_Selected passage:_
────

Tax Status of the Trust

     The trust will be taxable as a grantor trust owned solely by the present
and future holders of DECS for federal income tax purposes, and income received
by the trust will be treated as income of the holders in the manner set forth
below.

Tax Consequences to U.S. Holders

     Tax Basis of the Treasury Securities and the Forward Contract. Each
investor will be considered to be the owner of its pro rata portion of the U.S.
treasury securities and the prepaid forward contract in the trust. The cost to
the Investor of the DECS will be allocated among the investor's pro rata portion
of the U.S. treasury securities and the prepaid forward contract (in proportion
to the fair market values thereof on the date on which the investor acquired the
DECS) in order to determine the investor's tax basis in its pro rata portion of
the U.S. treasury securities and the prepaid forward contract. It is currently
anticipated that o% and o% of the net proceeds of the offering will be used by
the trust to purchase the U.S. treasury securities and as a payment to the
seller under the prepaid forward contract, respectively.

     Recognition of Original Issue Discount on the Treasury Securities. The
treasury securities in the trust will consist of zero-coupon U.S. treasury
securities. An investor will be required to treat its pro rata portion of each
U.S. treasury security in the trust as a bond that was originally issued on the
date the investor purchased its DECS and at an original issue discount equal to
the excess of the investor's pro rata portion of the amounts payable on such
U.S. treasury security over the investor's tax basis for the U.S. treasury
security as discussed above. The investor (whether on the cash or accrual method
of tax accounting) is required to include original issue discount (other than
original issue discount on short-term treasury securities as described below) in
income for federal income tax purposes as it accrues, in accordance with a
constant yield method, prior to the receipt of cash attributable to such income.
Because it is expected that more than 20% of the holders of DECS will be accrual
basis taxpayers, the investor will be required to include in income original
issue discount on any short-term U.S. treasury security (i.e., any U.S. treasury
security with a maturity of one year or less from the date it is purchased) held
by the trust as that original issue discount accrues. Unless an investor elects
to accrue the original issue discount on a short-term U.S. treasury security
according to a constant yield method based on daily compounding, the original
issue discount will be accrued on a straight-line basis. The investor's tax
basis in a U.S. treasury security will be increased by the amount of any
original issue discount included in income by the investor with respect to such
U.S. treasury security.

     Treatment of the Forward Contract. Each investor will be treated as having
entered into a pro rata portion of the prepaid forward contract and, at the
Exchange Date, as having received a pro rata portion of the Common Stock (or
cash, Reported Securities or combination thereof) delivered to the trust. Under
existing law, an investor will not recognize income, gain or loss upon entry
into the prepaid forward contract. An investor should not be required under
existing law to include in income additional amounts over the term of the
prepaid forward contract. See "--Possible Alternative Treatment," however.

────

_Records for this task:_

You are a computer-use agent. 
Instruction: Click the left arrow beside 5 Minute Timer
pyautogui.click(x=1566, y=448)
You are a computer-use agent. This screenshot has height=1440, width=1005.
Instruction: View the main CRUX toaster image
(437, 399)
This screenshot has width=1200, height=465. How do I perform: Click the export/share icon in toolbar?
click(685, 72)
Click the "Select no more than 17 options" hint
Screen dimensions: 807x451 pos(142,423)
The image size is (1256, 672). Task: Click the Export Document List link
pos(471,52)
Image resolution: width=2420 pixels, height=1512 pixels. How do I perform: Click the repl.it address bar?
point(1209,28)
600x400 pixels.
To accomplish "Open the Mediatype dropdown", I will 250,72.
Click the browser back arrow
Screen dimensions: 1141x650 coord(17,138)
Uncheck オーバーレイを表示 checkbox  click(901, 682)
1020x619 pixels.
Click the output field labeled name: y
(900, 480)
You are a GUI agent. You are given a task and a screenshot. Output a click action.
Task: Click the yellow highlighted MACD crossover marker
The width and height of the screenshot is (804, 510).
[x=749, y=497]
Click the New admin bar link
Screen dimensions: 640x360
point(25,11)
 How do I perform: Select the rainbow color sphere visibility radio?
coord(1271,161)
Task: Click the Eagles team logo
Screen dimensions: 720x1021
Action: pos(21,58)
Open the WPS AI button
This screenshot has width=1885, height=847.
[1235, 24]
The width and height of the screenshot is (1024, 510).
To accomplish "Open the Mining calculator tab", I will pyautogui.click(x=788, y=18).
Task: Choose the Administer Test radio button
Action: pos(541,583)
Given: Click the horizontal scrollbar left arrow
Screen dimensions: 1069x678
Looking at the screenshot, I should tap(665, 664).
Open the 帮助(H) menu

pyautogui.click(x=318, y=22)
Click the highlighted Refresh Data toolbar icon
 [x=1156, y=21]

────

_Exercises:_
A - Translate this sentence from the tax passage into Spanish: "Under existing law, an investor will not recognize income, gain or loss upon entry into the prepaid forward contract."
B - In the records, retype the part that opens with the line containing "You are a computer-use agent. This" and closes with the line containing "Screen dimensions: 807x451 pos(142,423)".
The records are unrelated to the tax passage.

_Task-by-task solutions:_
A - Según la legislación vigente, un inversionista no reconocerá ingresos, ganancias ni pérdidas al celebrar el contrato a plazo prepagado.

B -
You are a computer-use agent. This screenshot has height=1440, width=1005.
Instruction: View the main CRUX toaster image
(437, 399)
This screenshot has width=1200, height=465. How do I perform: Click the export/share icon in toolbar?
click(685, 72)
Click the "Select no more than 17 options" hint
Screen dimensions: 807x451 pos(142,423)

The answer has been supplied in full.